Tsunami Marine Debris Monitoring

Partners include: NOAA Kodiak Research Laboratory, NASA Ames Research Center, Ocean Conservancy, Shorezone

NOAA and the Sitka Sound Science Center have been involved with Japan Tsunami marine debris research, cleanup and outreach for years now. NOAA and the SSSC recently completed a 6-month survey of the outer coasts looking for Japanese Tsunami debris. They are currently planning activities for the removal of Tsunami debris and working with community partners on marine debris projects.

World Bridge school districts have begun acquiring past collection data, and will add new information layers to custom maps created from Unmanned Aerial Vehicle (UAV) photography. Additionally, this project has expanded to include an environmental impact study, which will map affected areas that encompass plant and animal diversity studies as well as invasive species. This program has been developed as a K-12 articulation project, beginning with East Elementary and Kodiak Middle Schools, along with Kodiak High School. Marine debris can injure people, entangle marine mammals, enter the food web and threaten the overall ecosystem. Removing debris from beaches reduces these threats and promotes ecosystem resilience.
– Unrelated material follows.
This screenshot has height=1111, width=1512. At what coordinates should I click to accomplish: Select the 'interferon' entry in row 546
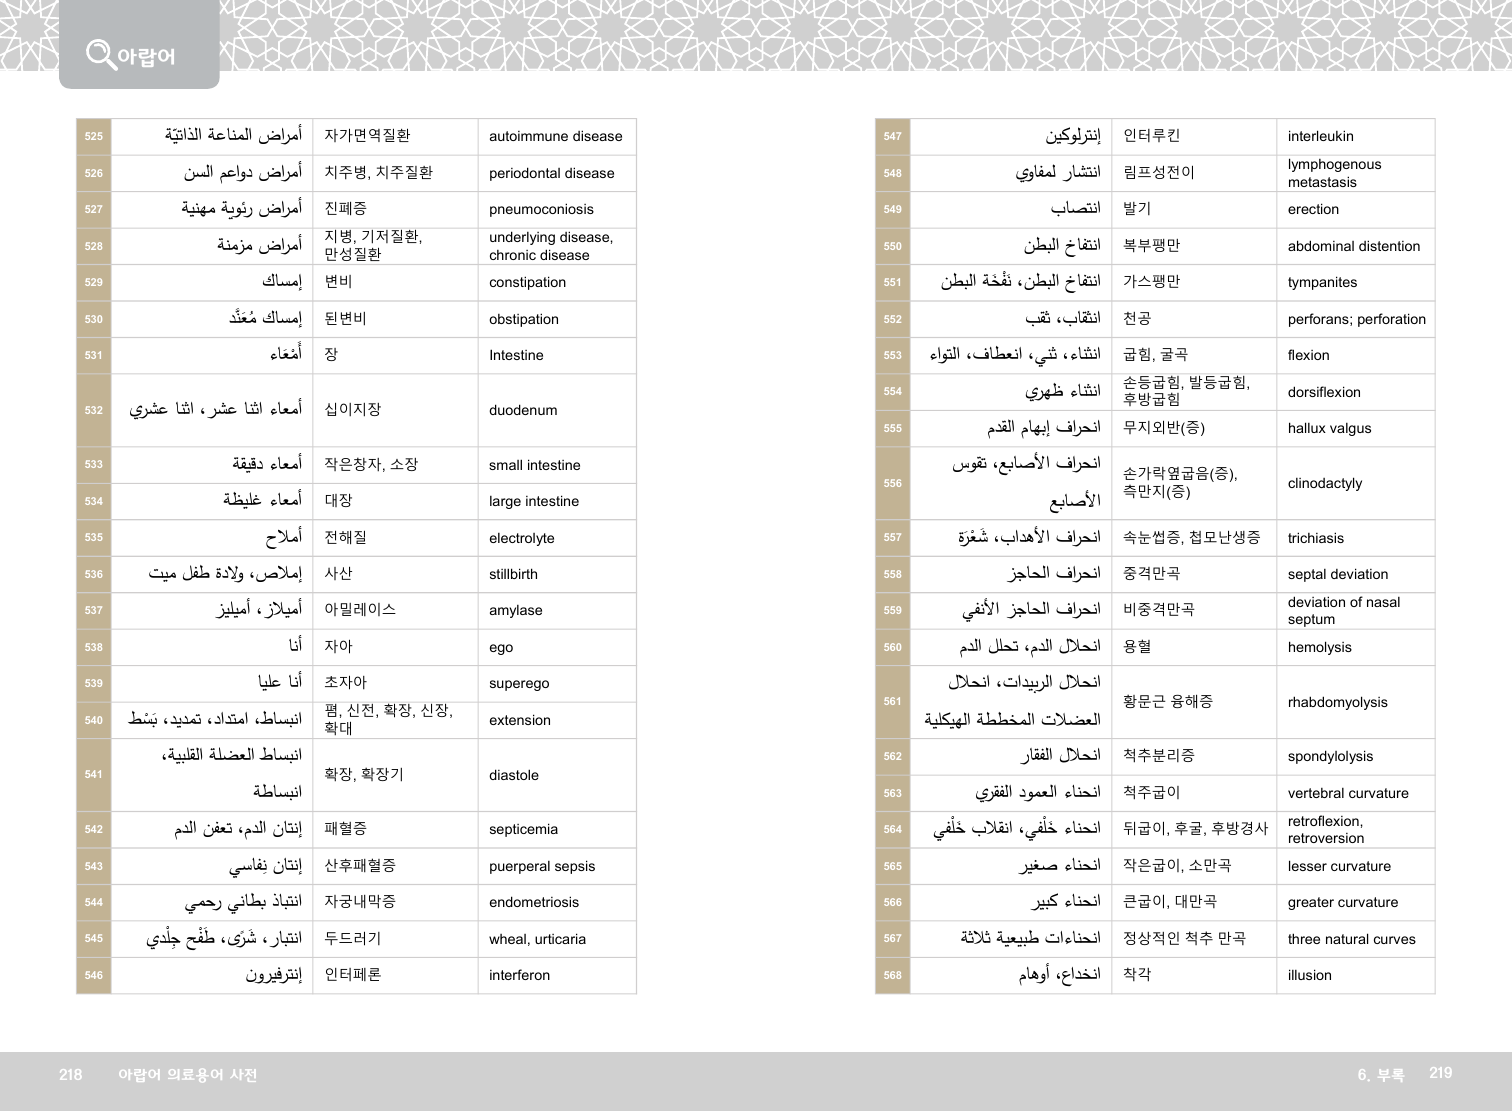tap(519, 975)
High-Altitude CubeSat and Low Earth Orbit

Partners include: NASA Ames Research Center – World Wind Program, Small Satellite Division, NASA ARC; NASA Johnson Spaceflight Center, European Space Agency, Alaska Aerospace Corp. – Kodiak Launch Complex

This project Utilizes NASA CubeSat Technology for High-Altitude to Low Earth Orbit Studies, for a Space Education Curriculum

Students are developing designs and payload chassis utilizing small satellite technology for high-altitude data acquisition in support of the Global Earthquake Forecast system. Students are working with industry-standard hardware and software and the engineering design process to develop new sensor platforms that can take to the air – and space. Students will design, build and test new CubeSat sensor platforms that will be tested via tethered weather balloons, small rocket launches and potentially, as part of a larger payload that is used to resupply the International Space Station.

This project also utilizes a sophisticated Satellite Tracking program based on NASA World Wind, which trains student in mission control-type operations including Satellite and Ground Station tracking/analysis, satellite orbital mechanics, flight and downrange safety, satellite pass prediction, and much more. The High-Altitude CubeSat & Low Earth Orbit (LEO) Project utilizes design, development and manufacturing programs to develop miniature launch-capable spacecraft, along with sophisticated software based on NASA World Wind.
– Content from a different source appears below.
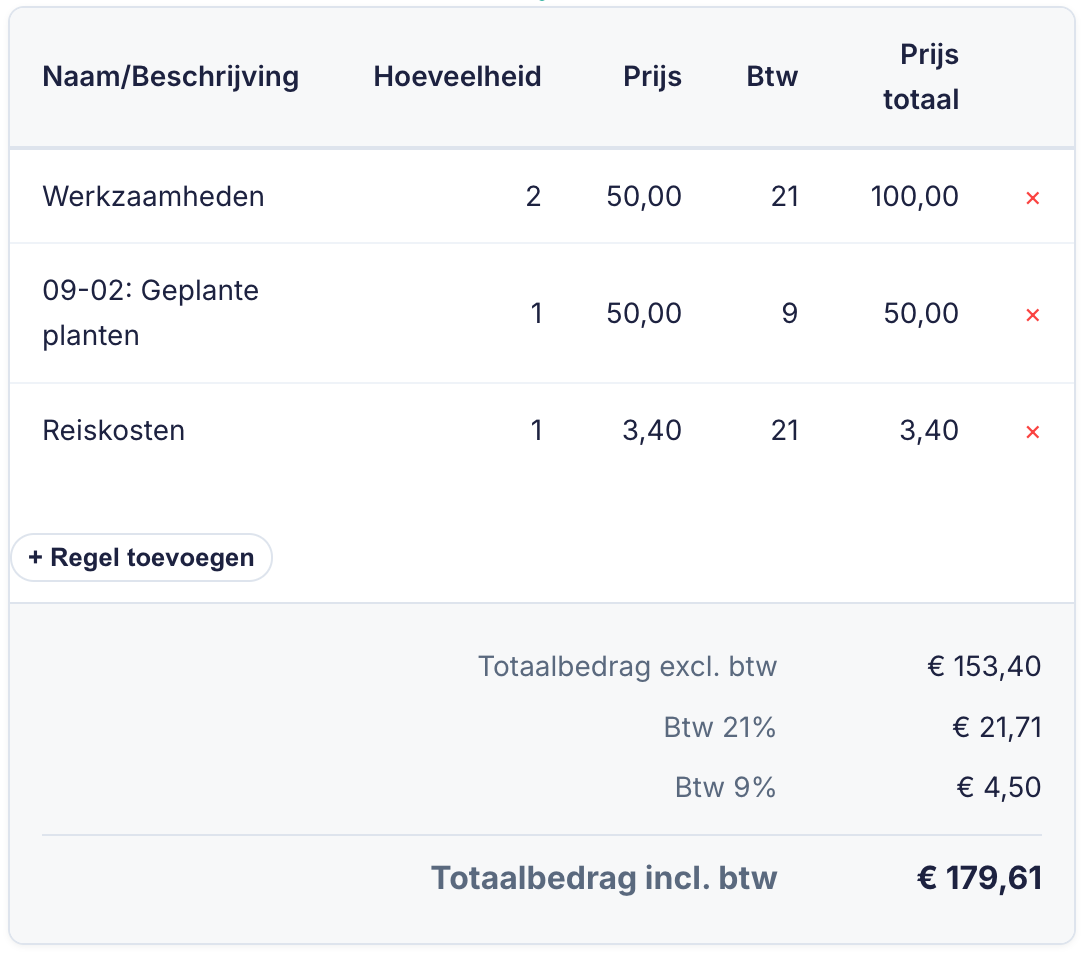Edit the Werkzaamheden quantity field

click(x=533, y=197)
Upcoming Project: Artist and the Scientist

Partners include: NASA Ames Research Center; Kennedy Center for the Performing Arts, Alaska State Council on the Arts (more in process)

This unique project explores the relationship between the Artist and the Scientist, where the art within science is revealed to science students by their artist peers, and the science within the art is demonstrated to the arts students by the young scientists. In order to achieve the design, development and implementation of this program, the initial prototype is conducted through collaboration between the Kodiak Island Borough School District (KIBSD) in Kodiak, Alaska, and the Northern Academy of the Arts in New York.

The Main Project is based upon a Cultural Theme, and operates through collaboration in multidisciplinary projects. Cultural sharing, Music, Dance, Visual arts become integrated with the science of tectonic plate signals coming from the earth – the “sounds” coming from beneath the Earth will be fashioned by students into music (through sonification), dance performance and visual arts representations.

  • KIBSD – Traditional Western and Alaska native instruments, music, dance, art, culture.
  • Northern Academy of the Arts – Traditional Chinese instruments, music, dance, art, culture.